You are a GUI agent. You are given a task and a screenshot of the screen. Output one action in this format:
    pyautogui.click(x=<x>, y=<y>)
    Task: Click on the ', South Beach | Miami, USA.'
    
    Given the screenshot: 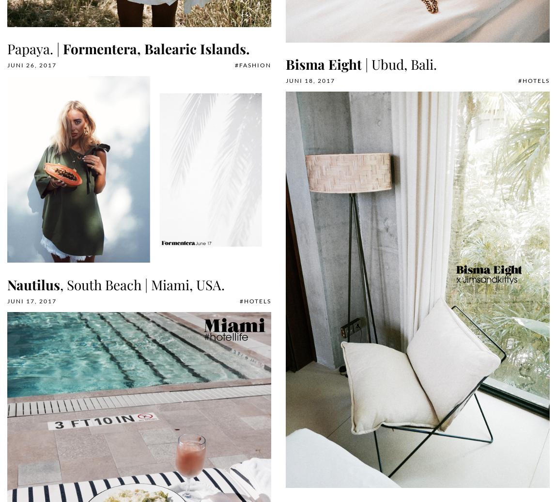 What is the action you would take?
    pyautogui.click(x=142, y=284)
    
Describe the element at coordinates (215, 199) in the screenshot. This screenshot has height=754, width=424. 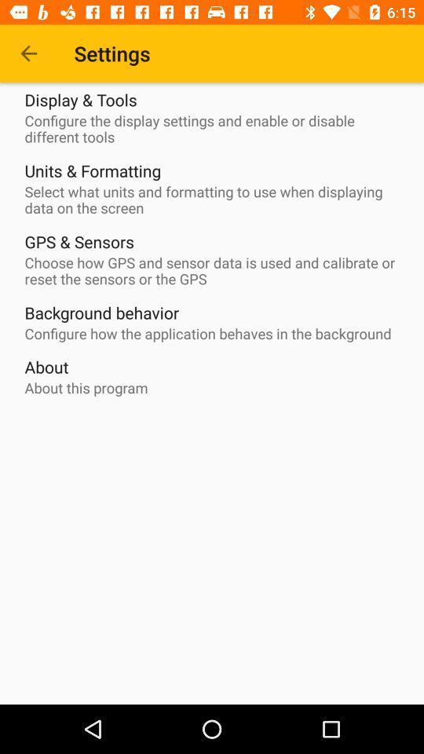
I see `the item below units & formatting` at that location.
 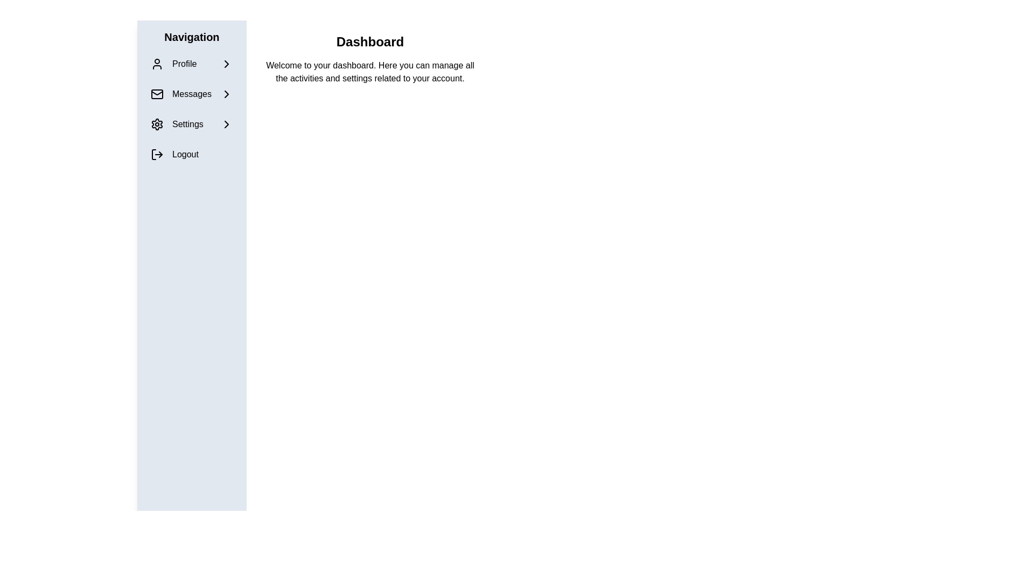 I want to click on the icon located to the far right of the 'Settings' menu item in the side navigation, so click(x=226, y=124).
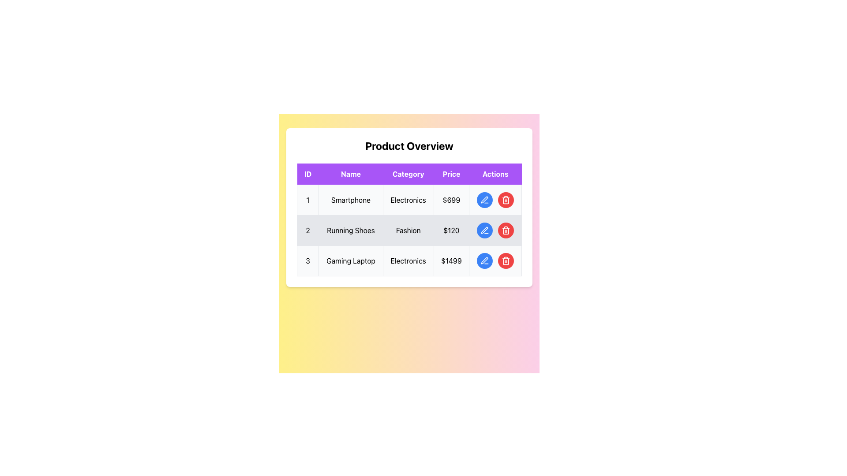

# # # #

→ SHORT EXERCISE
Write out the part of the records that opens with the line containing "Describe the element" and runs through the end of the records, both ends included. Leave the pictures out of your answer.

→ SOLUTION TO THIS PROBLEM
Describe the element at coordinates (215, 199) in the screenshot. This screenshot has height=754, width=424. 
I see `the item below units & formatting` at that location.
  I want to click on the icon located to the far right of the 'Settings' menu item in the side navigation, so click(x=226, y=124).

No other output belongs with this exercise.